In September 2006, the $1 billion Guang Lian steel plant project in the Dung Quat Economic Zone (Quang Ngai province) of the E-United Group and Tycoons (Taiwan) was licenced. The registered capital later increased to $3 billion.
Under the plan, the project will be completed in 2016. However, after nine years, the Guang Lian Steel Co. recently announced that it was unable to arrange capital for this project.
Similarly, in May 2007, the Vietnam Steel Corporation and the Vietnam Cement Corporation signed a memorandum of understanding on the implementation of a $5 billion steel plant in the Vung Ang Economic Zone in Ha Tinh Province with the Tata Steel Group of India.
Although repeatedly confirming its determination to invest in this huge steel project, in 2014 Tata Steel, a subsidiary of the Tata Group, withdrew from this project.
More particularly, in September 2008, the Ca Na - Ninh Thuan steel complex, a joint venture between Vinashin and Lion Group Corporation of Malaysia, was licensed with a total investment of up to $9.8 billion.
This project kicked off in 2008. Vinashin spent VND83 billion (over $4 million) for leveling and site clearance but the project was also abandoned. Binh Thuan province revoked the investment license for the project in 2011.
Explaining the failure of giant projects in Vietnam, Chairman of the FDI Enterprise Association, Mr. Nguyen Mai, said the major reason was that the investors did not have the financial capacity.
"Local authorities were very easy to trust foreign investors. They were dazzled by billion-USD projects so they rushed to licence these projects. They were weak at project assessment so after licensing, they withdrew the licences,” Mai said.

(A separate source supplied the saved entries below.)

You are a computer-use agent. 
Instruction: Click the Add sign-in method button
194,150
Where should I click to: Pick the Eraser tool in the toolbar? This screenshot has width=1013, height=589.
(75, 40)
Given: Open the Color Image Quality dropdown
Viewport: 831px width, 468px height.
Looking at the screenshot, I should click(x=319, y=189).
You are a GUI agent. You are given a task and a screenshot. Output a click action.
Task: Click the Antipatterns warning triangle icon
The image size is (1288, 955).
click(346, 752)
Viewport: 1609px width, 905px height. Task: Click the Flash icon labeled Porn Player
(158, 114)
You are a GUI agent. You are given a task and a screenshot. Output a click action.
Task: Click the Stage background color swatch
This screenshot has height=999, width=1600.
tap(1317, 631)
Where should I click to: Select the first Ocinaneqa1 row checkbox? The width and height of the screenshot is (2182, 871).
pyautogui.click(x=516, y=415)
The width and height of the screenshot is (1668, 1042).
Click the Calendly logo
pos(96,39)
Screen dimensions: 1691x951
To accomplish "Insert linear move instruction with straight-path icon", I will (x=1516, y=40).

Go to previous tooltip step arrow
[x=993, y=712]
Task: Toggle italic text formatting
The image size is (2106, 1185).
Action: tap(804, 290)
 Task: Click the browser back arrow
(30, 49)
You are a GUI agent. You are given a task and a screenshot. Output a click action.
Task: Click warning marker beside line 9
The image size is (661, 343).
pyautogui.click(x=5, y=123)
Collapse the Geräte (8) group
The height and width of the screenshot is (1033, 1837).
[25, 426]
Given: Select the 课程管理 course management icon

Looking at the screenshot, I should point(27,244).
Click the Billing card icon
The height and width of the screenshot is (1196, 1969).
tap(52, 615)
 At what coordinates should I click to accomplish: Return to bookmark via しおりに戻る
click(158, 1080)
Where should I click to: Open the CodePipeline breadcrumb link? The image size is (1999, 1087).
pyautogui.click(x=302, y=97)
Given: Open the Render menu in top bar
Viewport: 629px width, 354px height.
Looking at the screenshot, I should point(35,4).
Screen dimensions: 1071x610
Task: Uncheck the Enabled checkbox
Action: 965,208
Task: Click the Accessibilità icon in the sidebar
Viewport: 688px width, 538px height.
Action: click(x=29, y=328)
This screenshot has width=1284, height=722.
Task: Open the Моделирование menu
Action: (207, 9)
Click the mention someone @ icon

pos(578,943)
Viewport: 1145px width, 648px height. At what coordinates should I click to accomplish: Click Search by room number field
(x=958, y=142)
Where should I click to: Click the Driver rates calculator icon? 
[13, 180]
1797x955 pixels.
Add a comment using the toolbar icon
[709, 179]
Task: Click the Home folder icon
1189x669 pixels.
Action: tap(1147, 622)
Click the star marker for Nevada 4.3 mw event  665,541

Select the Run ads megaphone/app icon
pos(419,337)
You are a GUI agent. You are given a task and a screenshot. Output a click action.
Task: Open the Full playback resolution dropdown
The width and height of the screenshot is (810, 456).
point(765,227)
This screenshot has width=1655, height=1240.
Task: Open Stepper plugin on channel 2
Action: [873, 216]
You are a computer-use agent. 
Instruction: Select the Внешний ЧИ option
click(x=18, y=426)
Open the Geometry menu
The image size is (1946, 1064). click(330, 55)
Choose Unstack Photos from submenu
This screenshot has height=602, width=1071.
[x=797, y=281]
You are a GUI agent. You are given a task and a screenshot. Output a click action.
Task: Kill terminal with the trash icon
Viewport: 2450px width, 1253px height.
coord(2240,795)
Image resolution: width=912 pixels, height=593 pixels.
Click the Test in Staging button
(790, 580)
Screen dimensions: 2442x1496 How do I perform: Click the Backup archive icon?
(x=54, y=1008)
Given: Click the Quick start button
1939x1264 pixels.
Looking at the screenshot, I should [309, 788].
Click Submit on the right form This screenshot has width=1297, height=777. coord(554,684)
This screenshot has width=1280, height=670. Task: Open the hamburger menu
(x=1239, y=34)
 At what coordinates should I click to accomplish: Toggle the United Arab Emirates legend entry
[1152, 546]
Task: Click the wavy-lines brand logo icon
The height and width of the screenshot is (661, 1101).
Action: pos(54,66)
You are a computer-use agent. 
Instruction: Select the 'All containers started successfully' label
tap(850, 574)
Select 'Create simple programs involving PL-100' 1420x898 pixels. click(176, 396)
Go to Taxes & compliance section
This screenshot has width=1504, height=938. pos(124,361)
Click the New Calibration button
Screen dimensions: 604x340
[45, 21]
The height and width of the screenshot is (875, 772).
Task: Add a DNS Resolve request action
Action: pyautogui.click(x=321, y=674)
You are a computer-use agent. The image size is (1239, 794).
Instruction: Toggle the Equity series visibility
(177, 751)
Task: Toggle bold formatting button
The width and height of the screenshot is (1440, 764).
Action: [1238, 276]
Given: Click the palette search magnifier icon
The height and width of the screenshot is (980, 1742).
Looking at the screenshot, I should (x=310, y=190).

He said since 2006 the licensing of investment projects has been empowered to local governments. Central agencies only give suggestions and the decision is made by local authorities.
Currently there are up to 120-130 agencies and departments in charge of evaluating projects. However, the evaluation capacity of many agencies and departments is poor. Many local project evaluation agencies are unable to consider oil refining or iron and steel projects.
The new Investment Law, which took effect from July 2015, stipulates that investors have to pay a security or a deposit. Previously, FDI investors did not have to pay any security for their registered projects. Therefore, if they fail to carry out projects, they can easily withdraw from them.
In some cases, investors were affected by economic crises so they had to withdraw from projects in Vietnam.
People suffer
Mai said that these incomplete projects have had consequences and problems for provinces and local people. Most of the projects were stopped after site clearance was finished and some were under construction.
For example, to have land for the Guang Lian Steel Project, people of Binh Dong commune, Binh Son district, Quang Ngai province had to hand over 220ha of land, accounting for up to 70% of agricultural land area of the commune.
Many families in Binh Son had to give 100% of their cultivation land to the project. After moving to the resettlement areas, they do not have stable jobs and lack of farming land so their lives are very hard. At the same time, hundreds of hectares of land worth millions of USD of clearance cost are left fallow.
It is simple if the investors withdraw from the projects but it is problematic if the local government revokes projects. In the case of the Guang Lian project, E-United Group claims $50 million from Quang Ngai province if the project is revoked.
Senior economist Le Dang Doanh said that Vietnam has not had any research on the consequences of revoked projects. To deal with this situation, the law must be transparent and strict to curb the easy licensing and the capacity of project appraisal must be improved.
According to incomplete statistics of the FDI Enterprise Association, from 2006-2010, foreign capital committed for steel projects reached a record level of over $40 billion. Of these, the five largest projects registered $30 billion.